BEGIN Records provided
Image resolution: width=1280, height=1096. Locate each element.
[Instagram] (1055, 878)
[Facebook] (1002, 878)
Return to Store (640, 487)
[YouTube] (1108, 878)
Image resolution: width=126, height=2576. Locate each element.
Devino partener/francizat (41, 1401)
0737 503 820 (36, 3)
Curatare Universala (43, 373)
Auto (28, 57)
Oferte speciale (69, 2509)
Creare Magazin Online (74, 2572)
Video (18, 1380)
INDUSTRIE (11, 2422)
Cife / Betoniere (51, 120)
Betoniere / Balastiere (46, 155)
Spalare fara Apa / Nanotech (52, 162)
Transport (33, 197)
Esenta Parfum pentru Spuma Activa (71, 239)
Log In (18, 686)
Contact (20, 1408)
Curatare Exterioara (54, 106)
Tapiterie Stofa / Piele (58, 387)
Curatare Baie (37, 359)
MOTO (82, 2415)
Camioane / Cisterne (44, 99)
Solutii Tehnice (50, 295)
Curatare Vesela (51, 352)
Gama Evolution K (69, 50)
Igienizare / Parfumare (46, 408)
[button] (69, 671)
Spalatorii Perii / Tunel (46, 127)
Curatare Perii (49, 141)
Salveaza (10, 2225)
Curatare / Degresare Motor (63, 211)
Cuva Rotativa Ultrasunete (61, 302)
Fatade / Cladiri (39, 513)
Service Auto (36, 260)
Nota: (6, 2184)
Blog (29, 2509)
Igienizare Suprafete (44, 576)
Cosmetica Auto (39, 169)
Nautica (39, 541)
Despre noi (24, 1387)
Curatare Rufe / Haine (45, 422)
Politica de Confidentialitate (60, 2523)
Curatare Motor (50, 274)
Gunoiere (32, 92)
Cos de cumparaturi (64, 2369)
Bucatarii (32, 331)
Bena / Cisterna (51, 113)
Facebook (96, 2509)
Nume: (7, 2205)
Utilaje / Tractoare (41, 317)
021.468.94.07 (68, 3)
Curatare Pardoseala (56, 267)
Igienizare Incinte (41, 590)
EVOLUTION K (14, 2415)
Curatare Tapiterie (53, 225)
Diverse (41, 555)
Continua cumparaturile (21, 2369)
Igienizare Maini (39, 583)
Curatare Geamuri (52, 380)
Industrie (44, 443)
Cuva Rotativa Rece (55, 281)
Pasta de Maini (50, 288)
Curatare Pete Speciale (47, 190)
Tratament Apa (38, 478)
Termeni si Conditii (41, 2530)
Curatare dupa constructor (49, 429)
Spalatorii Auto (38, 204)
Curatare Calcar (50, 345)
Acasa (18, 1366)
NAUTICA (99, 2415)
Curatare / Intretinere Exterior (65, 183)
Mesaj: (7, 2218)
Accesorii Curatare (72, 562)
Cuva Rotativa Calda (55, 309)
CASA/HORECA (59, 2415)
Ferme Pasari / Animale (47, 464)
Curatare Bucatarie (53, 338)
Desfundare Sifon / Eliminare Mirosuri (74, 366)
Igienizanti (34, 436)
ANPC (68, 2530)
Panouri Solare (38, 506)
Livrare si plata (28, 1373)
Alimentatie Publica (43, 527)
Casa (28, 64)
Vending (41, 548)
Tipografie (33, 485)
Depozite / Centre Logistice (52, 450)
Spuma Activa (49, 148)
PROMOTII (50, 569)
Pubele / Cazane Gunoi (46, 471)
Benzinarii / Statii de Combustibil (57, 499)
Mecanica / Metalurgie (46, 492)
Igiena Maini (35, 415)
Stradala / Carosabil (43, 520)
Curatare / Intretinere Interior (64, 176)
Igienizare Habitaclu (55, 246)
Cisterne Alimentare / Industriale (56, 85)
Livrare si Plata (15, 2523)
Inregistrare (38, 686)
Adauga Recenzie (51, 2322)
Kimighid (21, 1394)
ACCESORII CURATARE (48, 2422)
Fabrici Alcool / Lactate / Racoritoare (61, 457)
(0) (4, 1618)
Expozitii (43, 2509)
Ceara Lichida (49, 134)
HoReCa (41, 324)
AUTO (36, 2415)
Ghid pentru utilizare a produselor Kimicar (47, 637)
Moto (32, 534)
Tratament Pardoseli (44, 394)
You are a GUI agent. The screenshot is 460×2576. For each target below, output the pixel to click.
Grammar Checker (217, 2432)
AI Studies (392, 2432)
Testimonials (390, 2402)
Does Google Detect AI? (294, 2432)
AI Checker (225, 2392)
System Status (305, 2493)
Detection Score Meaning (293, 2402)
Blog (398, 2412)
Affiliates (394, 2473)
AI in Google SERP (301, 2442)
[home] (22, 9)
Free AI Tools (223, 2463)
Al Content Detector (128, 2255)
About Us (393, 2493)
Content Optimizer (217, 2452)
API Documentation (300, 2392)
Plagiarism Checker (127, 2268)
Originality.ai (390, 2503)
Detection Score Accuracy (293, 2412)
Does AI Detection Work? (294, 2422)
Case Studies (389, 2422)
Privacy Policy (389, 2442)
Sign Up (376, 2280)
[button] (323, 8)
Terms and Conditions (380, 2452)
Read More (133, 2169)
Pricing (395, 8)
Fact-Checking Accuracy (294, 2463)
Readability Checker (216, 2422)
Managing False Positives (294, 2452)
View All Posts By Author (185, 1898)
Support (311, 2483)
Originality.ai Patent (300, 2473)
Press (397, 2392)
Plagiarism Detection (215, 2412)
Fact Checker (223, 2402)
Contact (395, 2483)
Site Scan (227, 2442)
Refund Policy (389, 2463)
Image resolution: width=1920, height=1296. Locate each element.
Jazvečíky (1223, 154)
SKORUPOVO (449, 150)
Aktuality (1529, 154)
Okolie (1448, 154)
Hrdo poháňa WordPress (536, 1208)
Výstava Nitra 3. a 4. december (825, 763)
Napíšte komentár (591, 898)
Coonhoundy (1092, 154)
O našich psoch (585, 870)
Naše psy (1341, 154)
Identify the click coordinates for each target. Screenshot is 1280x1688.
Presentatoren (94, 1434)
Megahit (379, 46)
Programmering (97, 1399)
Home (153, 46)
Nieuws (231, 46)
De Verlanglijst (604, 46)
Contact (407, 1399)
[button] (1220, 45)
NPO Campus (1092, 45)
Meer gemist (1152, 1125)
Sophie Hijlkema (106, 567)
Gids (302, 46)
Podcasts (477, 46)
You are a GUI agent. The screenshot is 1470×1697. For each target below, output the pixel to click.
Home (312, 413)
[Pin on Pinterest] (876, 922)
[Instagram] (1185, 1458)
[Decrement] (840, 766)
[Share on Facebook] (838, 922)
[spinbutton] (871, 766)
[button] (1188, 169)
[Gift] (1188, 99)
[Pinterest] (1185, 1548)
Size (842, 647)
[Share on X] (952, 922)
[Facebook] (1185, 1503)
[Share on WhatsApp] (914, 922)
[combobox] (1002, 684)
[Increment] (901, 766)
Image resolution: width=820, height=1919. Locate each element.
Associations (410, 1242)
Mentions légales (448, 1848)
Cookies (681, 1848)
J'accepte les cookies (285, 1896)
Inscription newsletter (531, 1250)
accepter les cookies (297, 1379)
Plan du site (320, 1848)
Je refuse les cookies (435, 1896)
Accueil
END Records provided
Your instructions -
Check each line in the records above for the word "Activa". Return those that have it.

Written solution -
Esenta Parfum pentru Spuma Activa (71, 239)
Spuma Activa (49, 148)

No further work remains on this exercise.